Both MulFOp::create and AddFOp::create are emitted with FastMathFlags = none (the flags byte register is xor-zeroed before the call). There is no division, no square-root, and no conditional in this body — the reduction is unconditionally acc += emb · gain.

The three pooling combiners a TPU-embedding feature can request map onto this single FMA as follows. The combiner divisor is folded into the per-id gain before it reaches the XLA custom-call; the emitter never sees the combiner name:

CombinerPer-id gain the front-end suppliesWhat the emitter does
sumgain unchangedacc += emb · gain
meangain · (1 / valency)acc += emb · gain (same op)
sqrtngain · (1 / sqrt(valency))acc += emb · gain (same op)

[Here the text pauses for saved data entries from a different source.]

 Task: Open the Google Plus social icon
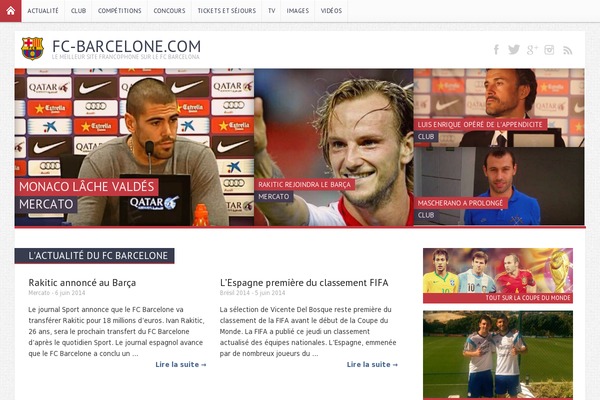[532, 50]
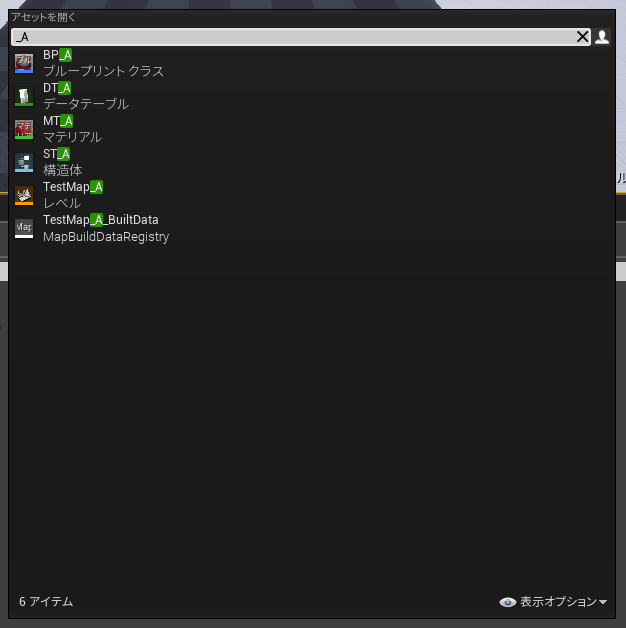Click the MT_A material icon

click(x=24, y=129)
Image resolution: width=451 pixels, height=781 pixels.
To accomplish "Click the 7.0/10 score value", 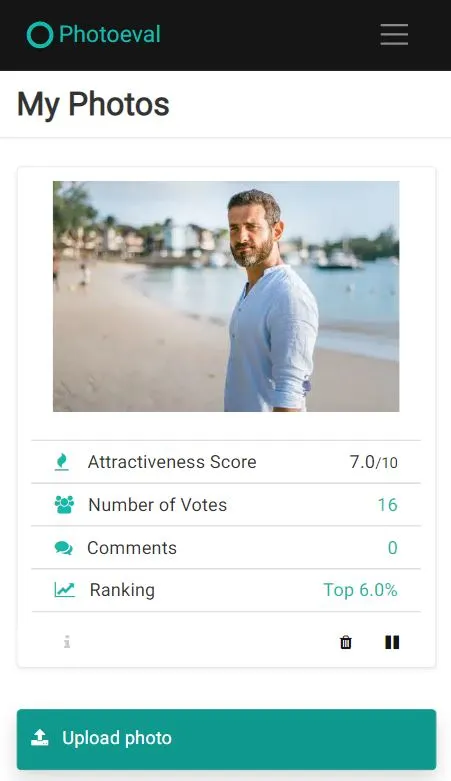I will pos(373,462).
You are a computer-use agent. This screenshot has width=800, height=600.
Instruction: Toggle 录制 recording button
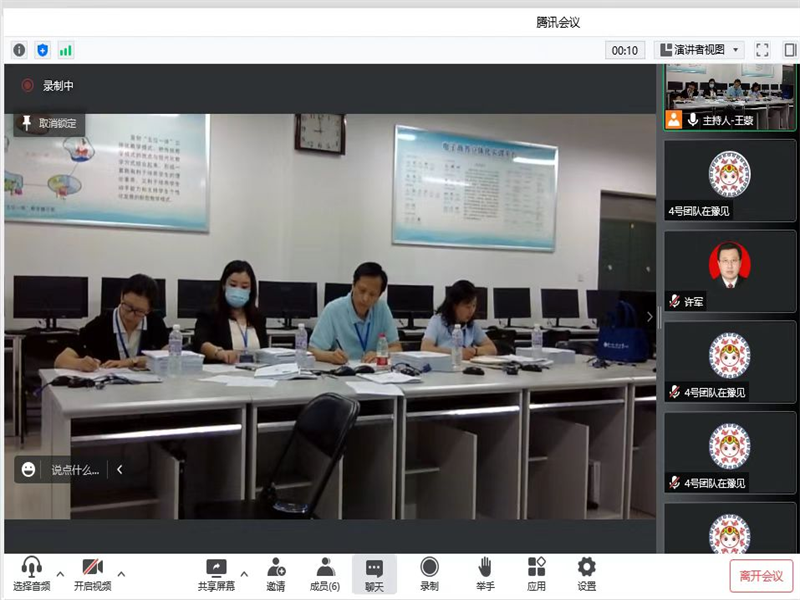[429, 574]
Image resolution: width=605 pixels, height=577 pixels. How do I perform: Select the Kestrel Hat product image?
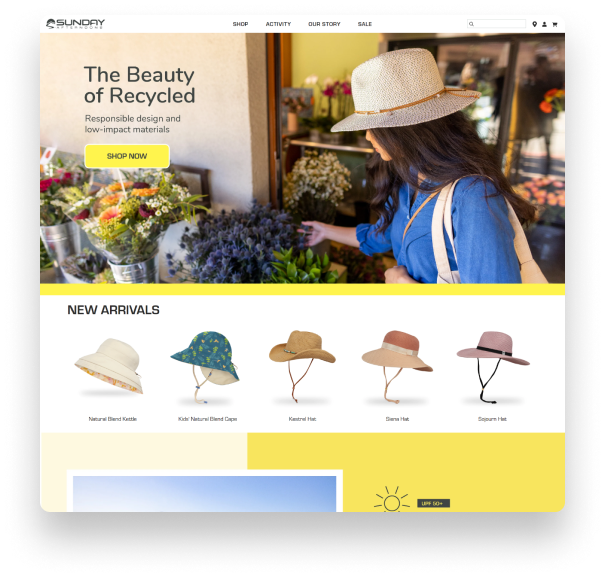click(302, 366)
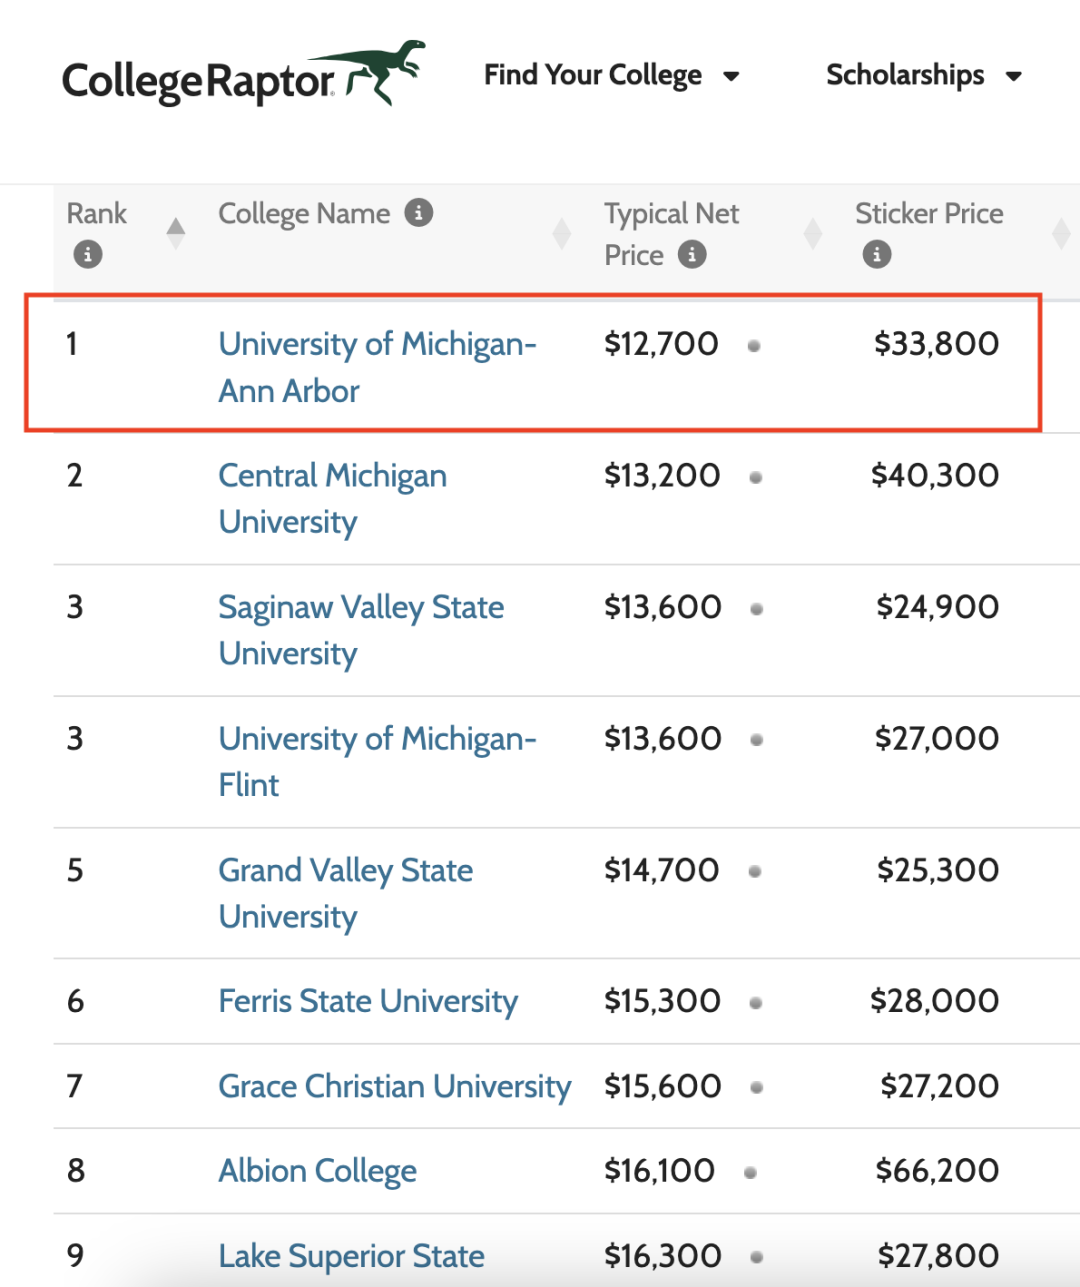Open Grace Christian University link

pos(395,1086)
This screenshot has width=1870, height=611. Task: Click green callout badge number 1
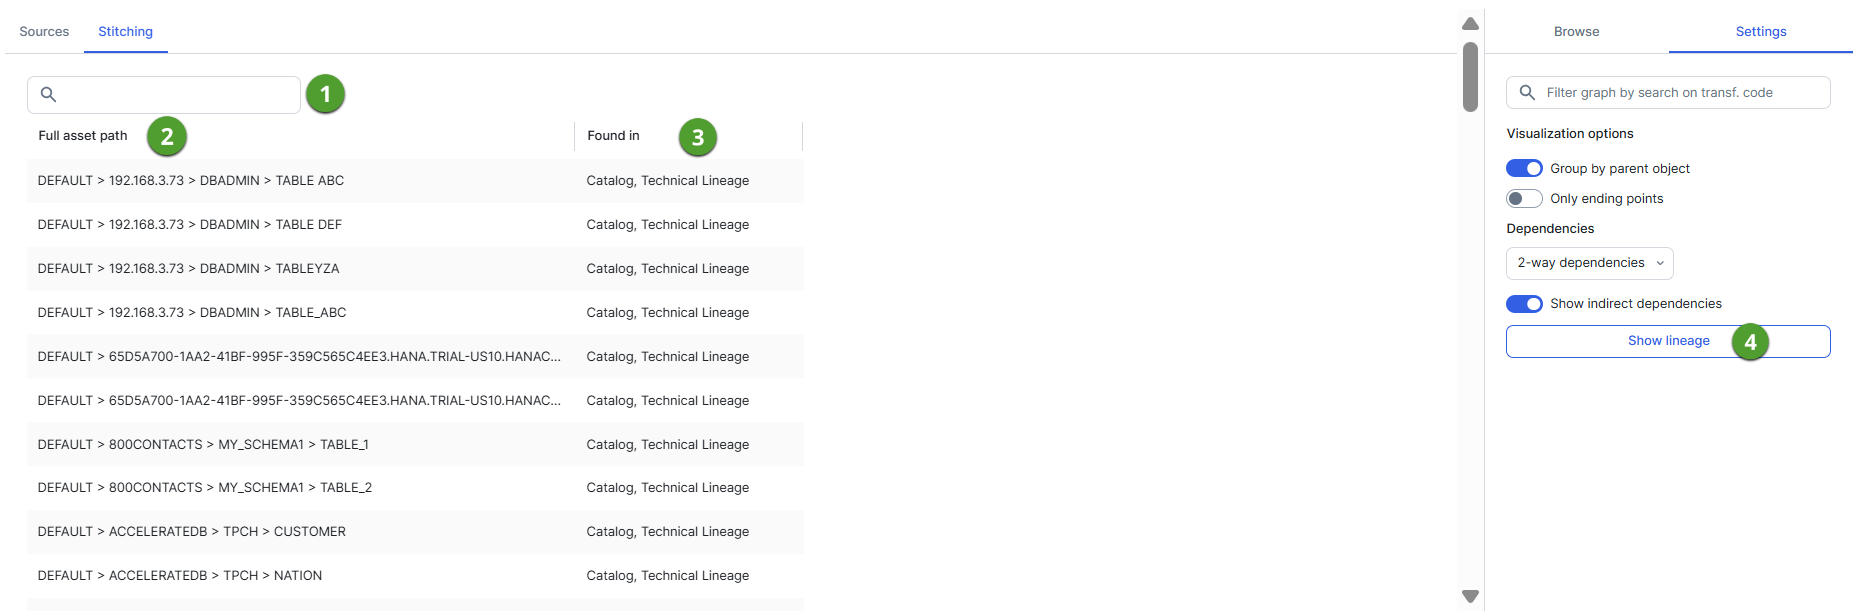[325, 95]
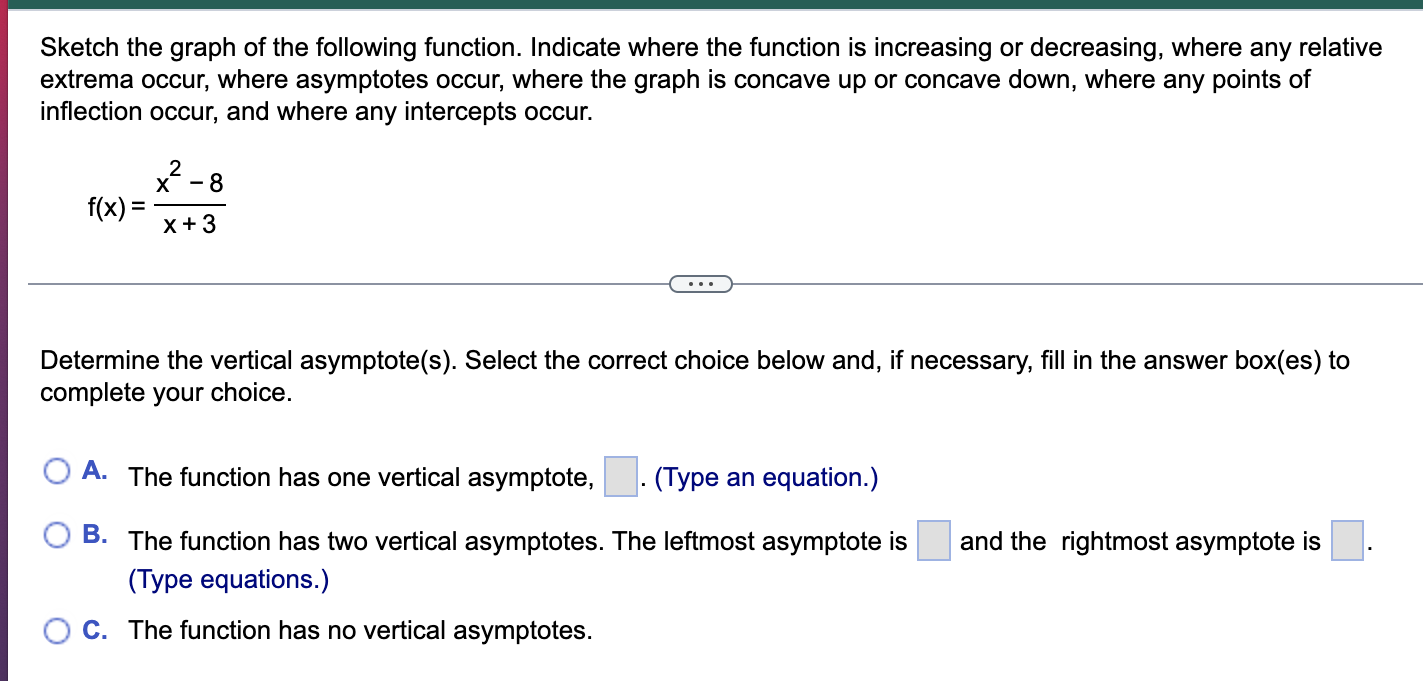Viewport: 1423px width, 681px height.
Task: Expand the ellipsis divider control
Action: point(701,284)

NOTE — sum/mean/sqrtn is a gain scale, not a code path. There is no combiner_type field in the SparseDenseMatmulConfig backend-config, and the emitter contains no branch on a combiner enum. The divisor (1/n, 1/sqrt(n)) is applied above the XLA layer, in the TF/JAX TPU-embedding API, by pre-scaling each id's gain. The front-end op that computes gain = 1/n or 1/sqrt(n) is not present in libtpu.so (it lives in the layer above the custom-call). What is CONFIRMED in the binary is that the emitter multiplies the gain in verbatim; that this gain carries the combiner divisor is INFERRED from the absence of any combiner field and the API convention.

The combiner emitter family

The DotCombiner is one of three embedding-combine lowerings the binary carries. Each is a distinct emitter / decomposer:

Emitter / decomposerAddressReduction form
SparseDenseMatmulDotCombinerEmitter::Emit0x1332bda0fixed weighted-sum FMA (this page)
LoweringEmitter::EmitSparseDenseMatmulDotCombiner0x131a7ca0dispatcher: 2 FoldAllDimensions operands → ctor → Emit
XlaSparseDenseMatmulCustomCombinerOnTc{,Grad}WithCsrInputOp (+ …GradWith{Sgd,Adagrad,AdagradMomentum,…}AndCsrInputOp)0xe653640 (Compile) ff.user reduce computation inlined in place of the FMA
GatherMulScatterSparseDenseMatmulOpDecomposer (AddPass)0x1306d740non-minibatch HLO decomposition (no CSR-window decomposition)
SparseGatherEmitter::Emit0x133f9120standalone SC gather (the gather half the non-minibatch path lowers through)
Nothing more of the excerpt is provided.